Elle ne doit concerner que celles et ceux qui parlent en son nom : membres du Conseil d’État, magistrats judiciaires, exécutifs communaux ou fonctionnaires d’État.
Le gouvernement parle d’une seule voix – principe de collégialité oblige –, l’administration porte cette parole unique et les juges appliquent une loi identique pour toutes et tous.
Au contraire, les élues et élus du peuple ne sont pas des agents de l’Etat : d’ailleurs si deux parlementaires devaient représenter l’État tout en exprimant des positions opposées, laquelle serait alors la parole de l’État ?
Un parlement – Grand Conseil ou 45 conseils municipaux – remplit une mission différente et indispensable à l’élaboration civilisée du vivre-ensemble : organiser démocratiquement le désaccord issu de la diversité des opinions d’un peuple que les parlementaires représentent dans sa diversité politique, socio-économique, philosophique, culturelle ou religieuse.
Le parlement doit rester le lieu d’une pluralité qui doit pouvoir être visible.

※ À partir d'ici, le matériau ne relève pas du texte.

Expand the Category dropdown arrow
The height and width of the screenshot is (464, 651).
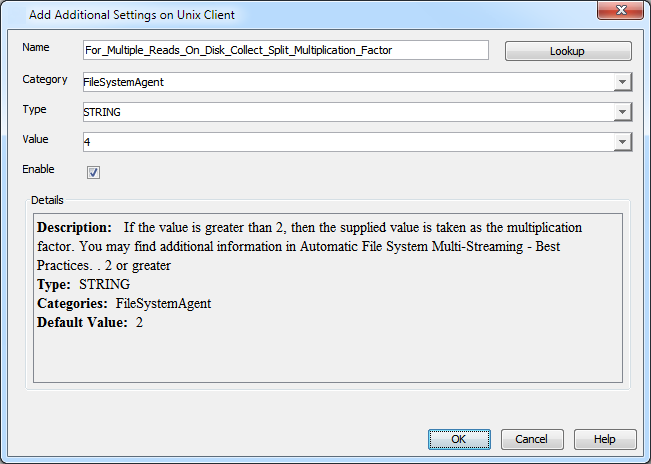622,82
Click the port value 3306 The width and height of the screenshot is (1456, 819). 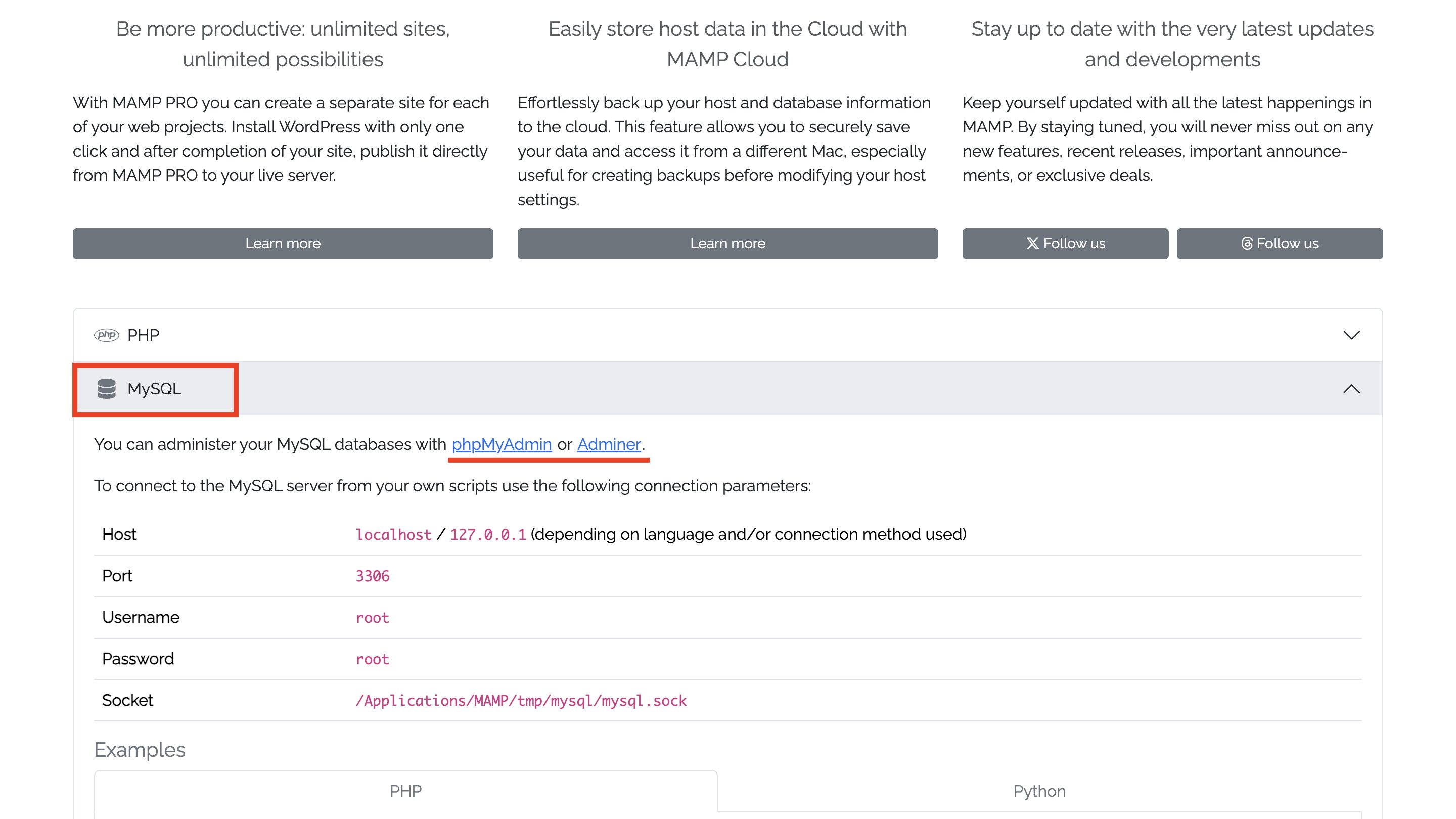373,576
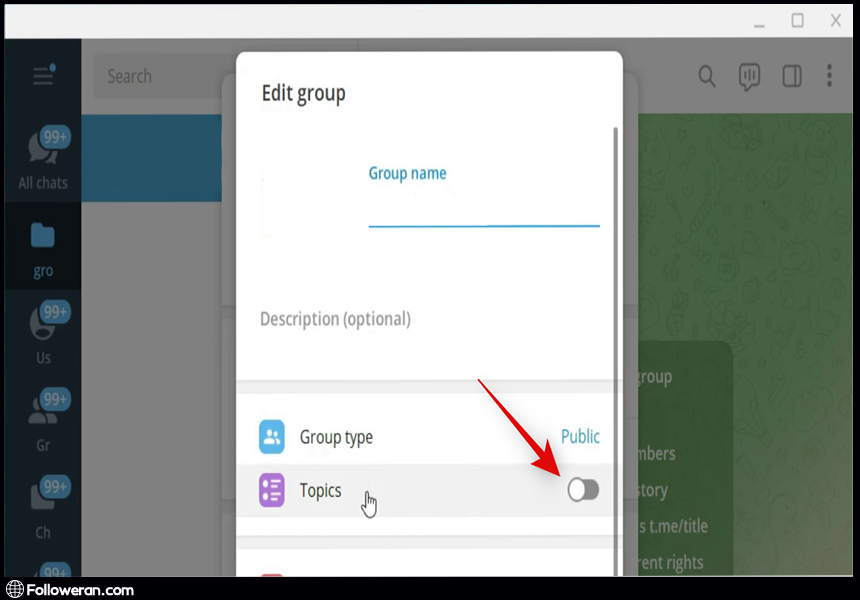Click the Search box in chat list
The image size is (860, 600).
tap(160, 77)
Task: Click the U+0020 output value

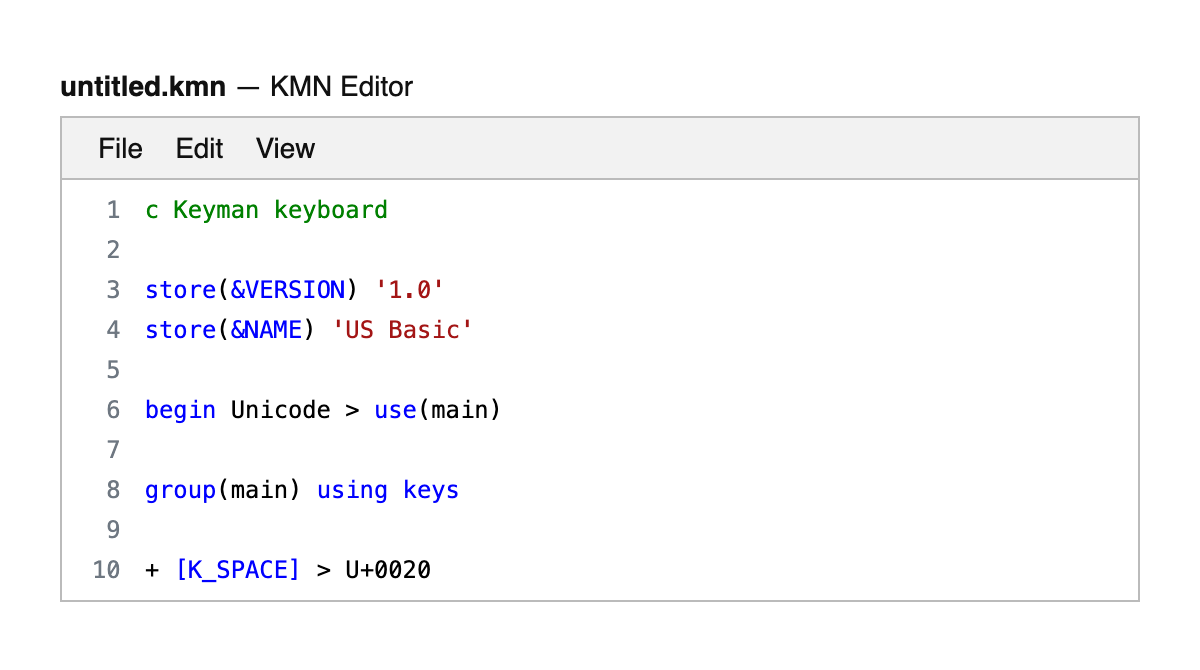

Exiger que les parlementaires dissimulent une partie de leur identité revient à affaiblir la démocratie représentative elle-même.
Si cette loi est votée, les premières visées, les femmes musulmanes voilées, démocratiquement élues, ne pourront plus siéger.
Mise en œuvre, cette interdiction concernerait d’autres signes ou attributs ne présentant pas en eux-mêmes un caractère religieux : barbe, croix portée en pendentif décoratif, etc.
La laïcité protège la liberté de conscience. Elle ne doit pas devenir un instrument d’exclusion politique.